Copy all of the material below word for word, keeping every line in its original order.

▶ [ENTRIES]
○ ○ ○
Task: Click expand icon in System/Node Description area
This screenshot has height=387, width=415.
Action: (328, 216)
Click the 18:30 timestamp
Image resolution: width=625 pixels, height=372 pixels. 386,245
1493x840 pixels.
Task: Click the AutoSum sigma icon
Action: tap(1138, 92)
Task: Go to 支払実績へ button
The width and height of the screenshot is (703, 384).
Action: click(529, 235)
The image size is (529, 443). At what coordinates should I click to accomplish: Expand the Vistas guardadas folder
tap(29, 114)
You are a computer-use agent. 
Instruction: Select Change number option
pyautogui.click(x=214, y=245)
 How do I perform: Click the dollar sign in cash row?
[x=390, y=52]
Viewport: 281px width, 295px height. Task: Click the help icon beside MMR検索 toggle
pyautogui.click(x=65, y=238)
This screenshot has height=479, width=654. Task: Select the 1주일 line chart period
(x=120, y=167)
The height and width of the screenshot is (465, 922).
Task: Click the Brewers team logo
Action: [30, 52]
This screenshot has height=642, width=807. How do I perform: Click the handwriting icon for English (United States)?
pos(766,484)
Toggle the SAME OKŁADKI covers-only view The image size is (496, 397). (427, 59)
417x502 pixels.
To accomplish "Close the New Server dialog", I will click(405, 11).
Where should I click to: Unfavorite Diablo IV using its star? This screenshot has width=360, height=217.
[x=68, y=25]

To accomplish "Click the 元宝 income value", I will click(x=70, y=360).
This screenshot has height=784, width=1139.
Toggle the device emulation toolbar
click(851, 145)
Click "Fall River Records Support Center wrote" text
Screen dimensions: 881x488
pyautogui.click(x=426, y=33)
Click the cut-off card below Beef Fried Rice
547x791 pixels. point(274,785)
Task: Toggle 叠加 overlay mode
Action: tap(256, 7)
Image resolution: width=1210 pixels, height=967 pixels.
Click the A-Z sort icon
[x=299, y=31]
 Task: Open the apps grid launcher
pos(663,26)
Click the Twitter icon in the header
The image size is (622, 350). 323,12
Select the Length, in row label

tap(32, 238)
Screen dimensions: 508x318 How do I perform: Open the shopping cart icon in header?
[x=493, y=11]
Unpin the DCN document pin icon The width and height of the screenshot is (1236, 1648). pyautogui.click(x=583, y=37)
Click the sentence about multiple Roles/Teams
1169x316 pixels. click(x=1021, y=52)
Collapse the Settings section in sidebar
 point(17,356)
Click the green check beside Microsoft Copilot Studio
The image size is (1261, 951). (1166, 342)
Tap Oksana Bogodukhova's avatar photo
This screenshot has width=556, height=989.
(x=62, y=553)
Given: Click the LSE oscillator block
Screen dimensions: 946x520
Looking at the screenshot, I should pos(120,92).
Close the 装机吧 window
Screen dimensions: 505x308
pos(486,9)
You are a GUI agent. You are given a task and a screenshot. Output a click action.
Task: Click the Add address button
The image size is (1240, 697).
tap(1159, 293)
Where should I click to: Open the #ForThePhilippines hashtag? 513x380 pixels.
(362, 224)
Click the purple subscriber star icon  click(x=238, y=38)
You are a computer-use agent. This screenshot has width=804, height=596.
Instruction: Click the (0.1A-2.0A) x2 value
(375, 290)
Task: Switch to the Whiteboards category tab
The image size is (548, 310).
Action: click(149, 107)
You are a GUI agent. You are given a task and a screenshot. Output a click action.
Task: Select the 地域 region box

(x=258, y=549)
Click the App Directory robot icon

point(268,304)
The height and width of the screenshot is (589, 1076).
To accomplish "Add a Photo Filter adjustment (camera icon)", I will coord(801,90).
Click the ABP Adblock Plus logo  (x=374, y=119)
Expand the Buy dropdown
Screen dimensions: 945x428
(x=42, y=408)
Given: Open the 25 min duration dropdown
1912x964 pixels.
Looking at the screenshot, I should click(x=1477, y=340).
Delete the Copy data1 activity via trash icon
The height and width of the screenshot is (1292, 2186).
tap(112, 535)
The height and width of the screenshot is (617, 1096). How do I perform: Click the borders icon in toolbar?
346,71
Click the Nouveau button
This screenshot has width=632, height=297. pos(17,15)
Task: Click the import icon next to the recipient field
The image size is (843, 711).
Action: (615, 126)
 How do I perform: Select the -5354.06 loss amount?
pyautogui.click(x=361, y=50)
○ ○ ○
▶ [OUTPUT BELOW]
Task: Click expand icon in System/Node Description area
This screenshot has height=387, width=415.
Action: (328, 216)
Click the 18:30 timestamp
Image resolution: width=625 pixels, height=372 pixels. 386,245
1493x840 pixels.
Task: Click the AutoSum sigma icon
Action: tap(1138, 92)
Task: Go to 支払実績へ button
The width and height of the screenshot is (703, 384).
Action: click(529, 235)
The image size is (529, 443). At what coordinates should I click to accomplish: Expand the Vistas guardadas folder
tap(29, 114)
You are a computer-use agent. 
Instruction: Select Change number option
pyautogui.click(x=214, y=245)
 How do I perform: Click the dollar sign in cash row?
[x=390, y=52]
Viewport: 281px width, 295px height. Task: Click the help icon beside MMR検索 toggle
pyautogui.click(x=65, y=238)
This screenshot has height=479, width=654. Task: Select the 1주일 line chart period
(x=120, y=167)
The height and width of the screenshot is (465, 922).
Task: Click the Brewers team logo
Action: [30, 52]
This screenshot has height=642, width=807. How do I perform: Click the handwriting icon for English (United States)?
pos(766,484)
Toggle the SAME OKŁADKI covers-only view The image size is (496, 397). (427, 59)
417x502 pixels.
To accomplish "Close the New Server dialog", I will click(405, 11).
Where should I click to: Unfavorite Diablo IV using its star? This screenshot has width=360, height=217.
[x=68, y=25]

To accomplish "Click the 元宝 income value", I will click(x=70, y=360).
This screenshot has height=784, width=1139.
Toggle the device emulation toolbar
click(851, 145)
Click "Fall River Records Support Center wrote" text
Screen dimensions: 881x488
pyautogui.click(x=426, y=33)
Click the cut-off card below Beef Fried Rice
547x791 pixels. point(274,785)
Task: Toggle 叠加 overlay mode
Action: tap(256, 7)
Image resolution: width=1210 pixels, height=967 pixels.
Click the A-Z sort icon
[x=299, y=31]
 Task: Open the apps grid launcher
pos(663,26)
Click the Twitter icon in the header
The image size is (622, 350). 323,12
Select the Length, in row label

tap(32, 238)
Screen dimensions: 508x318 How do I perform: Open the shopping cart icon in header?
[x=493, y=11]
Unpin the DCN document pin icon The width and height of the screenshot is (1236, 1648). pyautogui.click(x=583, y=37)
Click the sentence about multiple Roles/Teams
1169x316 pixels. click(x=1021, y=52)
Collapse the Settings section in sidebar
 point(17,356)
Click the green check beside Microsoft Copilot Studio
The image size is (1261, 951). (1166, 342)
Tap Oksana Bogodukhova's avatar photo
This screenshot has width=556, height=989.
(x=62, y=553)
Given: Click the LSE oscillator block
Screen dimensions: 946x520
Looking at the screenshot, I should pos(120,92).
Close the 装机吧 window
Screen dimensions: 505x308
pos(486,9)
You are a GUI agent. You are given a task and a screenshot. Output a click action.
Task: Click the Add address button
The image size is (1240, 697).
tap(1159, 293)
Where should I click to: Open the #ForThePhilippines hashtag? 513x380 pixels.
(362, 224)
Click the purple subscriber star icon  click(x=238, y=38)
You are a computer-use agent. This screenshot has width=804, height=596.
Instruction: Click the (0.1A-2.0A) x2 value
(375, 290)
Task: Switch to the Whiteboards category tab
The image size is (548, 310).
Action: click(149, 107)
You are a GUI agent. You are given a task and a screenshot. Output a click action.
Task: Select the 地域 region box

(x=258, y=549)
Click the App Directory robot icon

point(268,304)
The height and width of the screenshot is (589, 1076).
To accomplish "Add a Photo Filter adjustment (camera icon)", I will coord(801,90).
Click the ABP Adblock Plus logo  (x=374, y=119)
Expand the Buy dropdown
Screen dimensions: 945x428
(x=42, y=408)
Given: Open the 25 min duration dropdown
1912x964 pixels.
Looking at the screenshot, I should click(x=1477, y=340).
Delete the Copy data1 activity via trash icon
The height and width of the screenshot is (1292, 2186).
tap(112, 535)
The height and width of the screenshot is (617, 1096). How do I perform: Click the borders icon in toolbar?
346,71
Click the Nouveau button
This screenshot has width=632, height=297. pos(17,15)
Task: Click the import icon next to the recipient field
The image size is (843, 711).
Action: (615, 126)
 How do I perform: Select the -5354.06 loss amount?
pyautogui.click(x=361, y=50)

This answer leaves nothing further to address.